You hate him… but, oh, you still love him… Sparks rekindle and – oops – you’ve eloped.
Muddy Hants’ roving theatre writer, Eleanor Marsden, reviews Private Lives by Noel Coward, on at Theatre Royal, Winchester until 4th November and then nationally until 25th November.
Don’t you just hate it when this happens: you’ve just re-married and are sipping a cocktail on honeymoon v.2, when your ex-hubby appears on the next balcony, also honeymooning with his new bride. You hate him… but, oh, you still love him… Sparks rekindle, and – oops! – you’ve eloped to your love nest in Paris.
No, it’s not the plot of the latest Reese Witherspoon rom-com but Noel Coward’s remarkably perceptive 1930 comedic look at dysfunctional relationships and the superficiality of society – served with lashings of wit and more than a little sauciness.
The play’s references to making love and bouncing on divans were deemed frightfully risqué at the time, and you know what they say about bad publicity… No surprises then that Private Lives has rarely been off-stage since it premiered in 1930; you might even recognise a catch-phrase or two (“Very flat, Norfolk!”), and whilst modern directors often cut the more obscure period-elements, it remains fresh, funny — with a whiff of raciness.
London Classic Theatre have been touring the UK since 1993 and this particular revival has attracted audiences across the country since the start of September. Director Michael Cabot has a young and energetic cast – anything less than real verve kills Coward’s text dead – and creates a simply-designed but effective thirties world showcasing the linguistic (and physical) sparring to great effect.

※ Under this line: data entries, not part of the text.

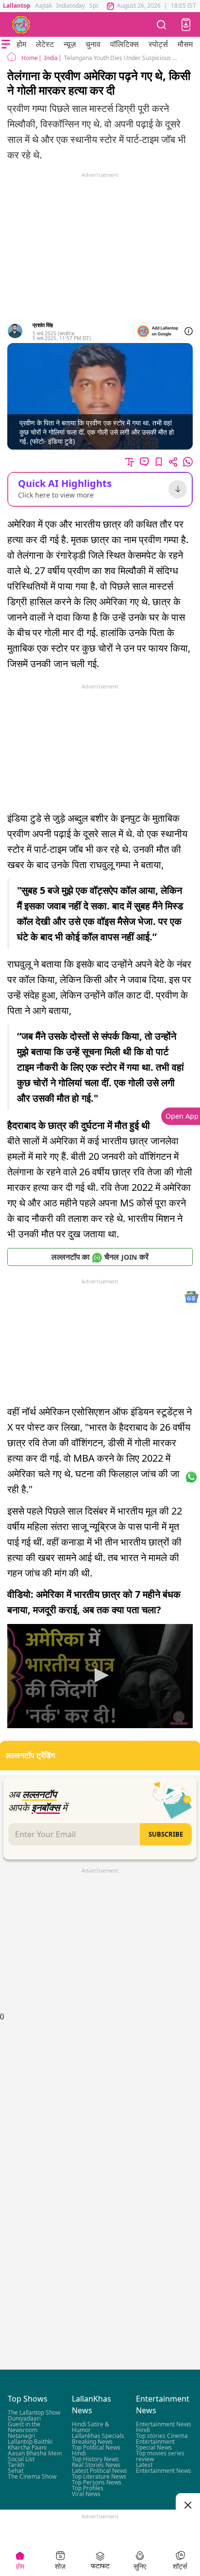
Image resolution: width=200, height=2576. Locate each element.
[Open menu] (6, 44)
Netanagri (21, 2436)
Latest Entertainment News (163, 2468)
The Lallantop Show (34, 2413)
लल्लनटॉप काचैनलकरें (100, 1256)
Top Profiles (87, 2488)
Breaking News (92, 2442)
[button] (186, 24)
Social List (21, 2459)
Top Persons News (96, 2483)
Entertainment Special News (155, 2445)
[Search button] (161, 24)
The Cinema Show (32, 2477)
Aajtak (43, 5)
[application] (100, 1676)
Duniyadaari (24, 2419)
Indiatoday (70, 5)
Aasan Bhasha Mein (35, 2454)
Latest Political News (99, 2471)
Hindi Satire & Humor (90, 2427)
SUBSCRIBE (166, 1834)
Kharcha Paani (27, 2448)
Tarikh (16, 2465)
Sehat (15, 2471)
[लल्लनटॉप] (21, 24)
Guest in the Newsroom (24, 2427)
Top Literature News (99, 2477)
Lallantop (17, 5)
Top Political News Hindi (96, 2451)
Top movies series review (160, 2457)
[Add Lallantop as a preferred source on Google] (158, 331)
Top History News (95, 2459)
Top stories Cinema (162, 2436)
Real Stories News (96, 2465)
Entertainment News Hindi (163, 2427)
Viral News (86, 2494)
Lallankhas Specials (98, 2436)
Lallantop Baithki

Divorced couple Elyot (Jack Hardwick) and Amanda (Helen Keeley) have to carry the play and do so with chemistry and pace.
Their erstwhile second spouses Sybil (Olivia Beardsley) and Victor (Kieran Buckeridge) support admirably as foils to the will-they-won’t-they couple’s escapades. All the actors – including the thankless walk-on part of the French maid, Louise (Rachael Holmes-Brown) — do justice to Coward’s quick-fire repartee; on a few occasions, though, the leading ladies’ dialogue was so fast that the meaning was lost.
Keeley brought a Sheridan-Smith-style coquettishness to the part of Amanda, with Hardwick bringing depth to the often one-dimensional role of Elyot. Buckeridge, too, enlivened the staid Victor and made it his own, as did Beardsley to Sybil, although her affected speech was increasingly shrill by Act Two.
The production is visually appealing in pastels and browns for the cuckolded spouses and vivid Deco hues for Amanda and Elyot’s racy, modern relationship.
Some interesting production choices may have resulted from the company’s adapting to the new space, but could have been rectified: a real mirror which reflected back the lighting rig; the lighting design which occasionally left characters in part shadow; and a rather abrupt ending.
Apart from these minor comments, the production was extremely good. It is a shame that the company will be competing with Firework Night this weekend, but if you’d rather poke your eye out with a toffee apple than brave the crowds and loud bangs — here’s your alternative.
You can catch the tour around the South until 25th November, sparks will definitely be flying until then.